La pause de 90 secondes
Installe-toi confortablement. Sens le soutien de la chaise, du lit ou du sol. Respire sans rien modifier pendant quelques cycles.
Puis, si c'est confortable, allonge légèrement l'expiration. Inspire naturellement, expire un peu plus longtemps. Répète pendant environ 90 secondes.
Pendant ce temps, pose-toi une seule question : de quoi ai-je besoin dans les dix prochaines minutes ?
Pas cette semaine. Pas pour devenir une meilleure version de toi. Dans les dix prochaines minutes.
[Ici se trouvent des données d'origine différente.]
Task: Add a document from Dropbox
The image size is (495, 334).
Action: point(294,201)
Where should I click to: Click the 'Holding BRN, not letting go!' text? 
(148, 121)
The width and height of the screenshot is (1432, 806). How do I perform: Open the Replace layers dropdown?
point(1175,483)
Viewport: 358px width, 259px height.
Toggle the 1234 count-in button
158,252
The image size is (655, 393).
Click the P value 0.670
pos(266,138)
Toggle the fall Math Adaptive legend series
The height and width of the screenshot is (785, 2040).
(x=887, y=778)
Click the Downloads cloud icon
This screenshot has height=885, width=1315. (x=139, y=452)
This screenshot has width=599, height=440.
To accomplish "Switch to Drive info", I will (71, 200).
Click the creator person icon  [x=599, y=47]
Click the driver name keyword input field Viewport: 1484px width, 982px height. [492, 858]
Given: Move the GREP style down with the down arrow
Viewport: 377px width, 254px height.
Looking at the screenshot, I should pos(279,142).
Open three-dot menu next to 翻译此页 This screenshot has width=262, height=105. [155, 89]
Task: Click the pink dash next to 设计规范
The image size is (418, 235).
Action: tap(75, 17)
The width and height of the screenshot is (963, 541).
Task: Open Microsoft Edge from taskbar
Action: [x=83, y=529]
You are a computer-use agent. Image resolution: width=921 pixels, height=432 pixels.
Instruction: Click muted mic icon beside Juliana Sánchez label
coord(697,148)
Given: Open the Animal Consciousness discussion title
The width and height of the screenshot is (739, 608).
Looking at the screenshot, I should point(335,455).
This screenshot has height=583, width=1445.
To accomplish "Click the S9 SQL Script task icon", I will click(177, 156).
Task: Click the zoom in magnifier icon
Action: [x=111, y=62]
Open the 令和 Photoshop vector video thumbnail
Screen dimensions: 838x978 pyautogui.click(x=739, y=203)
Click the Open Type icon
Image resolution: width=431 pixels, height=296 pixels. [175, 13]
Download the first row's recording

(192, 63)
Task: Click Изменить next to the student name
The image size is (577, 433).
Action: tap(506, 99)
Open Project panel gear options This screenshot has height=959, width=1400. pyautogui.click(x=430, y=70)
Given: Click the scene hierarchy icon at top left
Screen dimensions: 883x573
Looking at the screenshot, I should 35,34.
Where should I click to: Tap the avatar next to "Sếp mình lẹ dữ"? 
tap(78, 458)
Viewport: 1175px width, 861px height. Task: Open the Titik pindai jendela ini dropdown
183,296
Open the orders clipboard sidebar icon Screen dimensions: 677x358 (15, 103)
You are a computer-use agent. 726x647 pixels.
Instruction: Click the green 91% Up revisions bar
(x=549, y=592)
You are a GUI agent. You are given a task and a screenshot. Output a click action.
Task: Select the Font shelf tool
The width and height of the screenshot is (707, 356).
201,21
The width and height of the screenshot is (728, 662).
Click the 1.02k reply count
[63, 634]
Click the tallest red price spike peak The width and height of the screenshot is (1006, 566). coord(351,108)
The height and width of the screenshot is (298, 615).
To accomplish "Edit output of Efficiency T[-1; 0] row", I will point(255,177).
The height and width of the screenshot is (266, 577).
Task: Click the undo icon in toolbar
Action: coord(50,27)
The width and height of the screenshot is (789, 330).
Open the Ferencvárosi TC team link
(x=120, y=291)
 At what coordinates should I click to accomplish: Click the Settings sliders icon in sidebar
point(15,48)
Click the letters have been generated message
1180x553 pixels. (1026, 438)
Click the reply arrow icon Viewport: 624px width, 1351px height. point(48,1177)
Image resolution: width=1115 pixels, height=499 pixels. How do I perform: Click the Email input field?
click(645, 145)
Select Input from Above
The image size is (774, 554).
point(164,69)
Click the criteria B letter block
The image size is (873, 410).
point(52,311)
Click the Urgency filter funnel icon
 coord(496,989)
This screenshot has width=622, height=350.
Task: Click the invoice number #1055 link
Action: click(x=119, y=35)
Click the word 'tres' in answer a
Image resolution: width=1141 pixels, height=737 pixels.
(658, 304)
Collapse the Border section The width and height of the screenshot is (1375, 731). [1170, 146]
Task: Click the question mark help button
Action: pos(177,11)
La réponse est souvent très simple. Boire. Manger. Aller dehors. Reporter une conversation. Pleurer. Ne rien faire. Demander un câlin. Aller dormir.
Ta trousse de régulation
Prépare à l'avance une petite liste de ressources qui te font du bien. C'est important : quand tu es déclenchée, ton cerveau n'a pas accès à ses meilleures idées. C'est exactement le moment où tu es le moins capable d'en trouver une.
Ta trousse peut contenir une musique apaisante, une marche courte, une douche chaude, un repas soutenant, une couverture, une personne à appeler, une phrase de rappel, un exercice de respiration, ou simplement le droit de ne pas répondre tout de suite.
La répétition est la clé. Tu apprends à ton corps, à travers de petits gestes répétés, qu'il existe un chemin de retour vers la sécurité.
À mettre en pratique maintenant
Écris ta trousse de régulation aujourd'hui, pendant que tu vas bien. Pas cinq éléments. Trois.
Un pour l'hyperactivation, un pour l'hypoactivation, et une personne à qui tu peux écrire sans avoir à expliquer.
Mets cette liste quelque part où tu la retrouveras en trois secondes. Dans ton téléphone, sur le frigo, dans ton portefeuille. Une trousse qu'il faut chercher n'existe pas.
À retenir
L'auto-régulation ne consiste pas à ne jamais être dérégulée. Elle consiste à reconnaître plus tôt que tu t'éloignes de toi, et à savoir comment revenir, un pas à la fois.
Tu n'as pas besoin de tout contrôler. Tu as besoin de quelques chemins connus pour te retrouver.
Pour aller plus loin
Deb Dana, Ancré : comment vous lier d’amitié avec votre système nerveux grâce à la théorie polyvagale (Quantum Way, 2023) - la référence pratique sur les états du système nerveux et sur la construction d'une trousse personnelle de régulation.
Emily et Amelia Nagoski, Burnout (2019) - sur les différentes façons de compléter le cycle du stress dans le corps, avec une liste concrète d'outils qui fonctionnent.
Dr Peter Levine, Réveiller le tigre (1997) - sur le secouement et le mouvement comme voies naturelles de décharge du stress.
Dr Andrew Huberman, balados et protocoles publics - sur le soupir physiologique et la respiration à expiration allongée, dont il a popularisé l'usage à partir de la recherche.